Fit for the Future: The 2016 Eyeo Festival

At a time when employers incentivize workers to don wearable health trackers, artists Tega Brain and Surya Mattu offer a solution:Unfit Bits, household objects, from drills to metronomes, retrofitted to fool a Fitbit into thinking you’ve completed a triathlon. “Does your lifestyle prevent you from qualifying for insurance discounts?” asks the narrator of the infomercial introducing their product. “Maybe you just want to keep your personal data private without having to pay higher insurance premiums for the privilege.”

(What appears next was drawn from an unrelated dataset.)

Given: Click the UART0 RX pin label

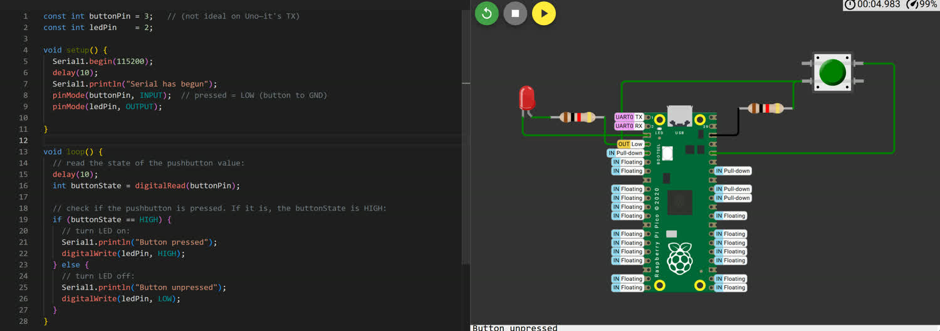Looking at the screenshot, I should (629, 126).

At last week’s Eyeo Festival, Brain called for a move away from “scary new media art”—works that highlight nefarious possible futures—toward a more nuanced and complex reflection on relationships with technology today. Eyeo is a three-day art and technology conference that has taken place annually in Minneapolis since 2011. With a roster of speakers from diverse backgrounds—art, coding, academia, the private sector, or a mix of the above—it’s fitting that the event is held at the Walker Art Center, an institution long revered for experimenting with interdisciplinary art and new technologies.

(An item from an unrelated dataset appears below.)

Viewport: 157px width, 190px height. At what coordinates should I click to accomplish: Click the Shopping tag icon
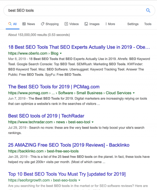[42, 24]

With Unfit Bits, Brain and Mattu provide a critique of workplaces corroborating with insurance companies to surveil employees’ lives. But rather than leave their audience with a sense of doom and powerlessness in the face of privacy invasion, Brain and Mattu give us humor, and perhaps hope. Unfit Bits simultaneously indicts the policing of bodies via data collection and reminds us that we can always find ways to skirt the system.